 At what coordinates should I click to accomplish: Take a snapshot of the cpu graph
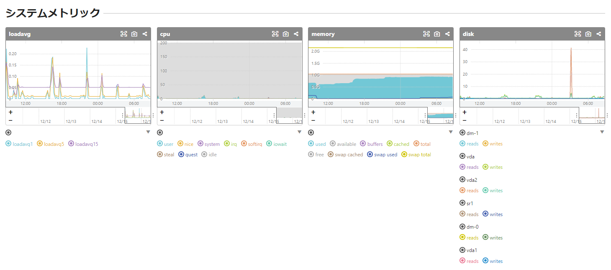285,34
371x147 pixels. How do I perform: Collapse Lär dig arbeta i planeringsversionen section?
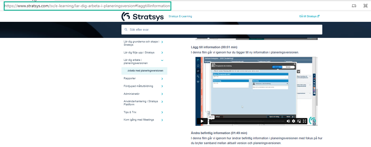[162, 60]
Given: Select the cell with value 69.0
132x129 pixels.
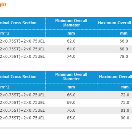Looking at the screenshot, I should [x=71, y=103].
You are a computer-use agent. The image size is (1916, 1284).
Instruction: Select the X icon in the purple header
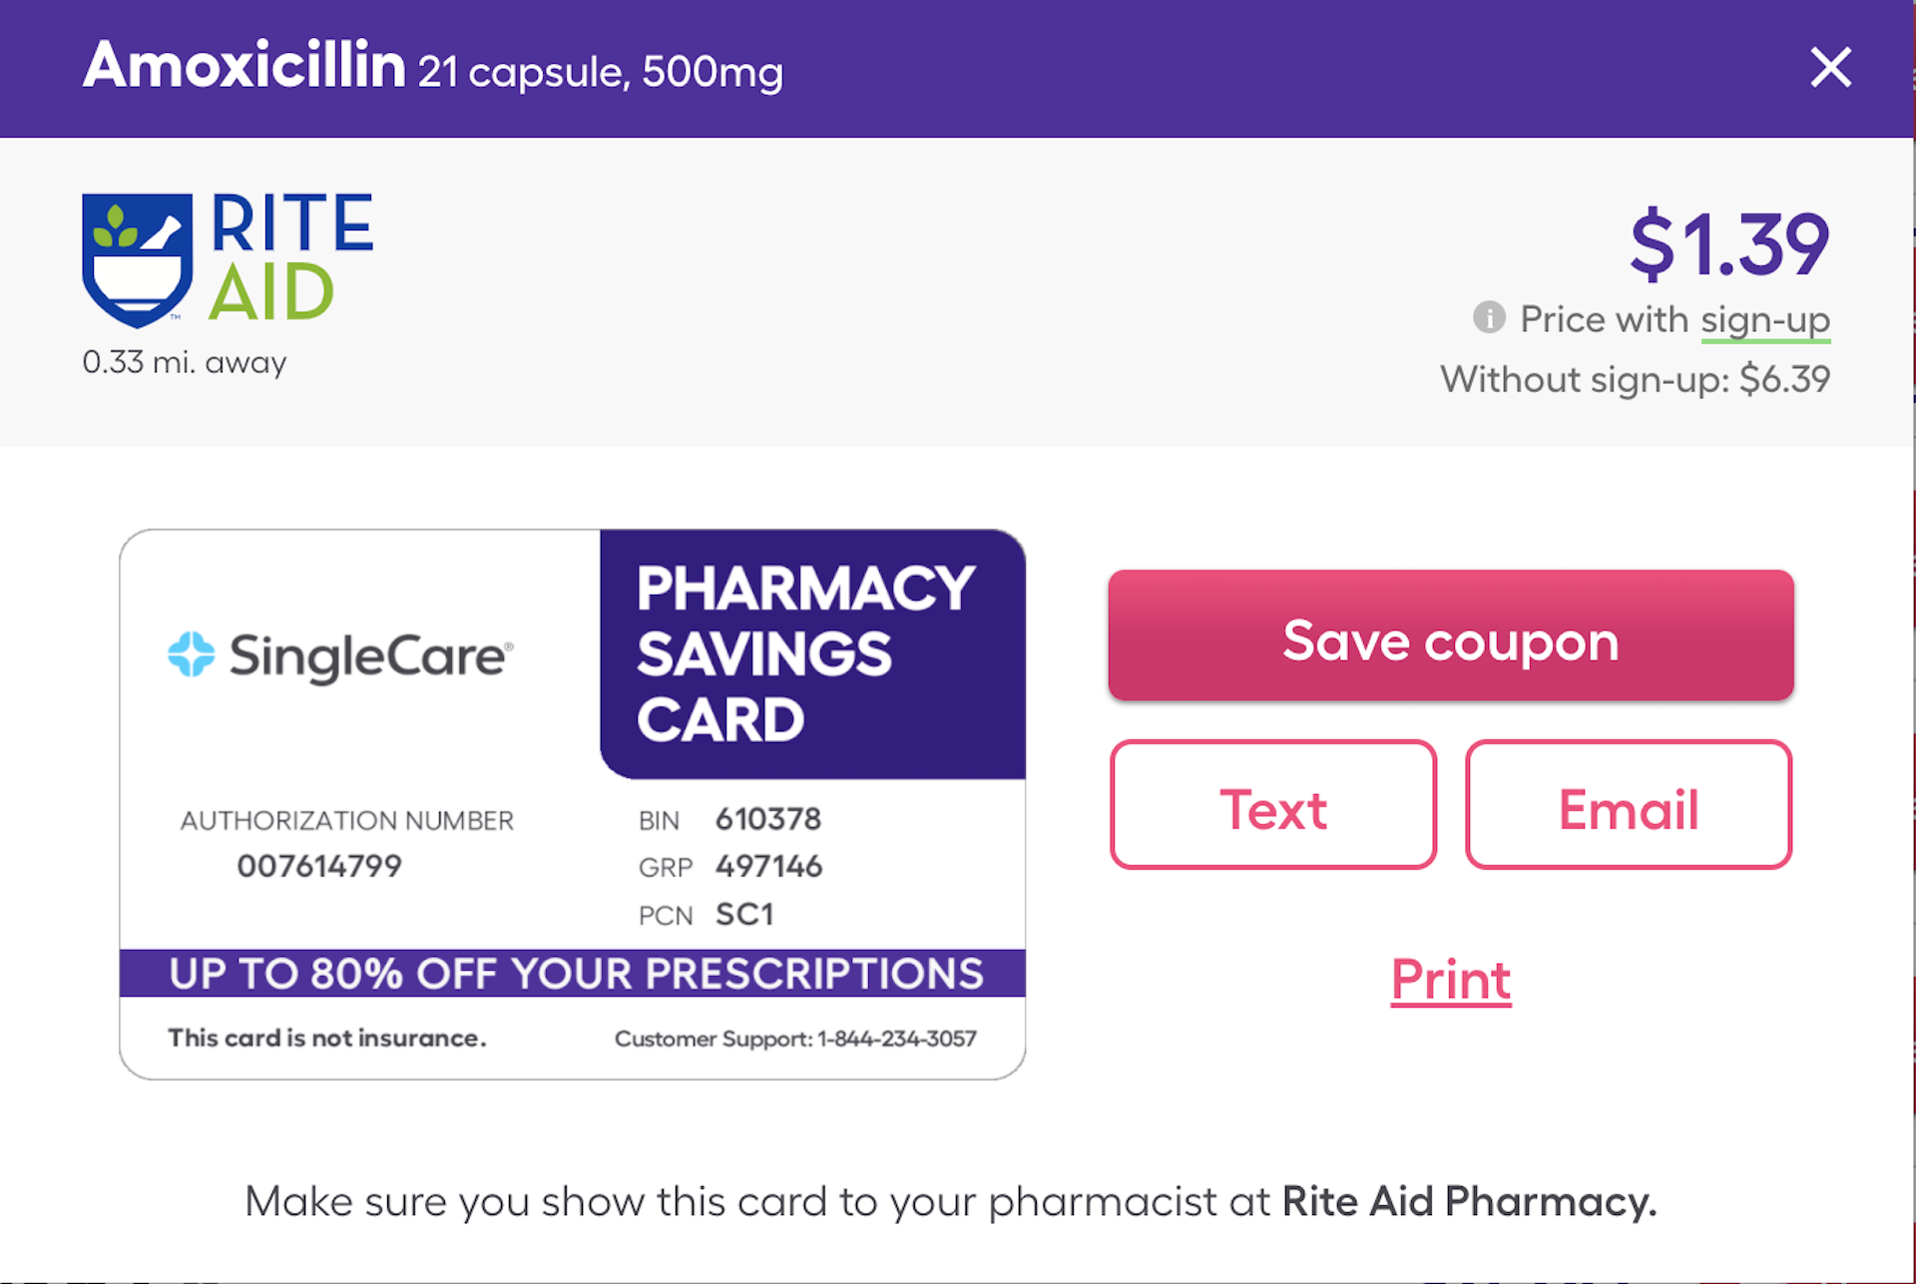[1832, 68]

---*---

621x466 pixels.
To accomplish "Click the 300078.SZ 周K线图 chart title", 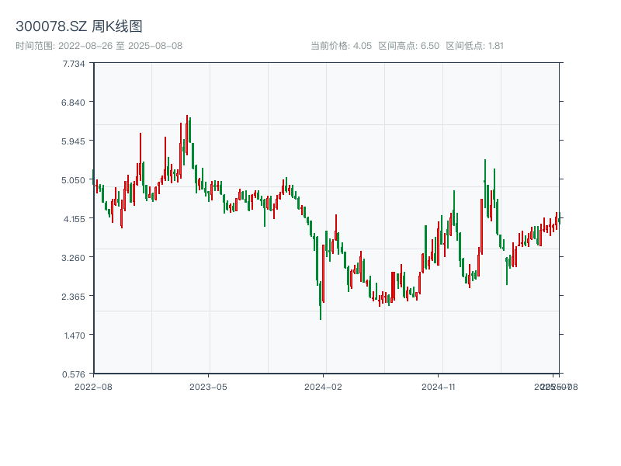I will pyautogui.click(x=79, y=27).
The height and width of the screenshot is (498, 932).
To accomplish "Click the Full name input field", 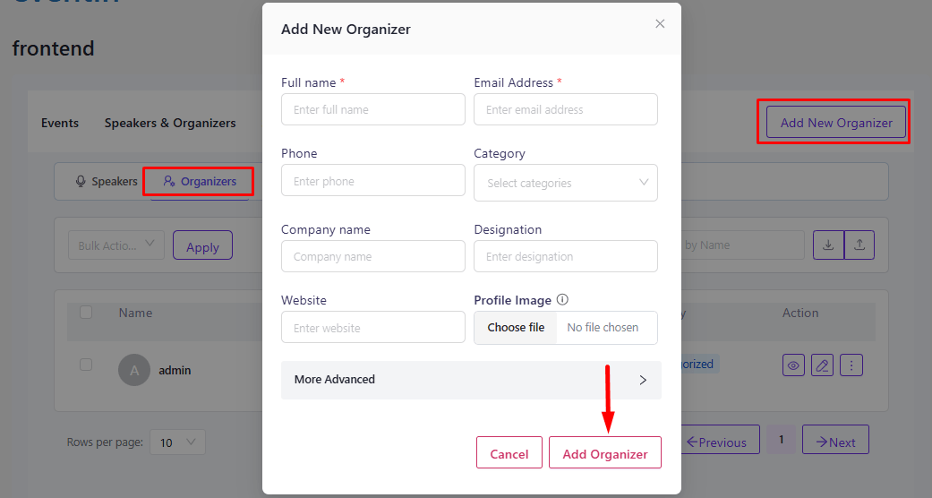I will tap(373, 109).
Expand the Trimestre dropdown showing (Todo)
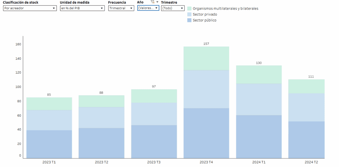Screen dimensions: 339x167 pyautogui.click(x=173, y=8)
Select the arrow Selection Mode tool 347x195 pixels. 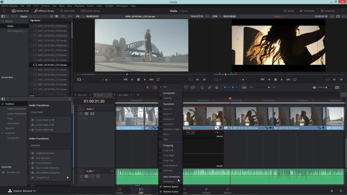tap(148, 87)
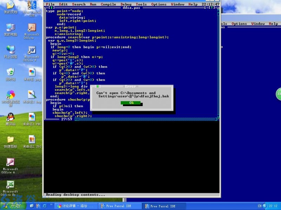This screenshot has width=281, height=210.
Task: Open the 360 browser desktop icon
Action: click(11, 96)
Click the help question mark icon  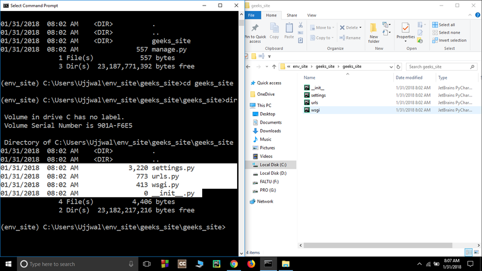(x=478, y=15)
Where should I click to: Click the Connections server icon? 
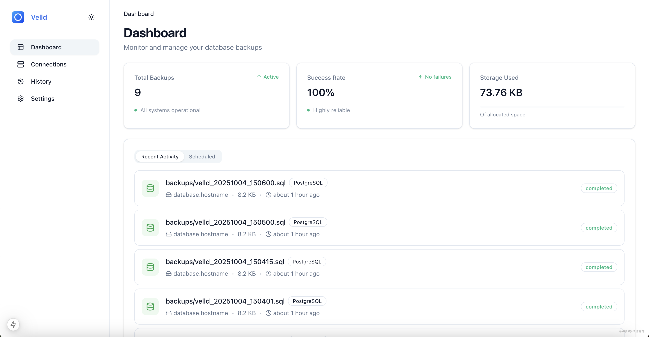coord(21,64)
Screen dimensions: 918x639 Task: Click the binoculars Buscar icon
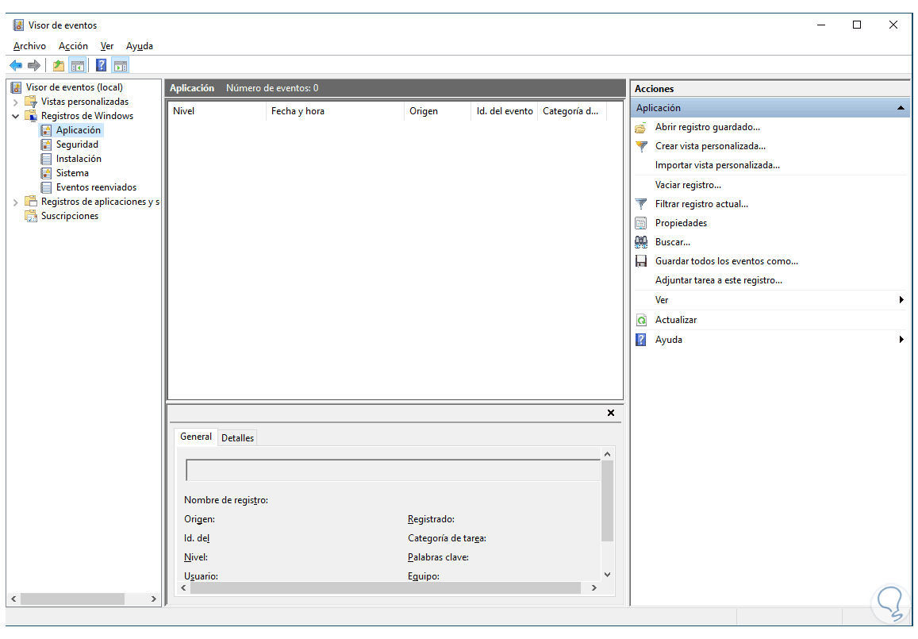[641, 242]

---*---

**Task goal**
Copy the data above line for line, beginning at the line that contains "At what coordinates" and stopping after the line that contains "Looking at the". Leave the pictures out of your copy.

**Solution**
 At what coordinates should I click to accomplish: Take a snapshot of the cpu graph
285,34
371x147 pixels. How do I perform: Collapse Lär dig arbeta i planeringsversionen section?
[162, 60]
Given: Select the cell with value 69.0
132x129 pixels.
Looking at the screenshot, I should [x=71, y=103].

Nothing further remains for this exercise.